[Collection entries]

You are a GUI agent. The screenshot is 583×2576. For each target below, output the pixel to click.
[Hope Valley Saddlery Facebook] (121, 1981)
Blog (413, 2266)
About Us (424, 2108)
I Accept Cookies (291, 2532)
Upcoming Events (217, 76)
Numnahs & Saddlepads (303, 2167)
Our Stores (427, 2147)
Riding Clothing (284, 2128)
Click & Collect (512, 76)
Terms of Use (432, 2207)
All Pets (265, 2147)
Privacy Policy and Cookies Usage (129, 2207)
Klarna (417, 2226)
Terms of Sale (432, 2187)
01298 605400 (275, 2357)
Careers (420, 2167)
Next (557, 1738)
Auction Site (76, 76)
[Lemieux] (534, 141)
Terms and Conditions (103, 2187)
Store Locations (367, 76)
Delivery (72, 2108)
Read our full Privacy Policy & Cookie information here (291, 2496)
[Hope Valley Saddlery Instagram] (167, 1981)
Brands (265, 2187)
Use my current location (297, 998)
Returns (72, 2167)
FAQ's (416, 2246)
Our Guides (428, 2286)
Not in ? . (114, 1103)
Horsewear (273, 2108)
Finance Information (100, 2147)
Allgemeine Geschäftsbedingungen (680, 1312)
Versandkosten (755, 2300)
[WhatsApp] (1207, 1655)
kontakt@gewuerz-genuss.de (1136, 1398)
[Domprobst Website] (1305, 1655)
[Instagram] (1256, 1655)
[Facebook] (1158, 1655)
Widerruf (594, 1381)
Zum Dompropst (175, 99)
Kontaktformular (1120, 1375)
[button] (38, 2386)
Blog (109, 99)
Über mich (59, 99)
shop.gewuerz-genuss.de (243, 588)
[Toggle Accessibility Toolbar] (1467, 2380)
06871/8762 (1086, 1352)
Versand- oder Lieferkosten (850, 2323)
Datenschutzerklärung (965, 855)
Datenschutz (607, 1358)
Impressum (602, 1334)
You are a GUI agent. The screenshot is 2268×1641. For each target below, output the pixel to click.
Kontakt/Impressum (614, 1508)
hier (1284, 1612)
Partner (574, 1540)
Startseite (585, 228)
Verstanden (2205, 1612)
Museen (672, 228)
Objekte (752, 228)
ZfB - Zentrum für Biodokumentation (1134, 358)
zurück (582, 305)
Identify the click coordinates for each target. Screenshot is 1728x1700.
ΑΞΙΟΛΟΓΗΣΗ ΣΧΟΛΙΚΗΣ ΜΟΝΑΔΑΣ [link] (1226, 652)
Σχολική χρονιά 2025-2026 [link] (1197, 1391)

◆ Problem to work on:
Would you print exactly, and only, the lines of the data above from the line with "[Domprobst Website] (1305, 1655)" through the line with "Identify the click", inclusive?

◆ Answer to this problem:
[Domprobst Website] (1305, 1655)
[Instagram] (1256, 1655)
[Facebook] (1158, 1655)
Widerruf (594, 1381)
Zum Dompropst (175, 99)
Kontaktformular (1120, 1375)
[button] (38, 2386)
Blog (109, 99)
Über mich (59, 99)
shop.gewuerz-genuss.de (243, 588)
[Toggle Accessibility Toolbar] (1467, 2380)
06871/8762 (1086, 1352)
Versand- oder Lieferkosten (850, 2323)
Datenschutzerklärung (965, 855)
Datenschutz (607, 1358)
Impressum (602, 1334)
You are a GUI agent. The screenshot is 2268×1641. For each target below, output the pixel to click.
Kontakt/Impressum (614, 1508)
hier (1284, 1612)
Partner (574, 1540)
Startseite (585, 228)
Verstanden (2205, 1612)
Museen (672, 228)
Objekte (752, 228)
ZfB - Zentrum für Biodokumentation (1134, 358)
zurück (582, 305)
Identify the click coordinates for each target. Screenshot is 1728x1700.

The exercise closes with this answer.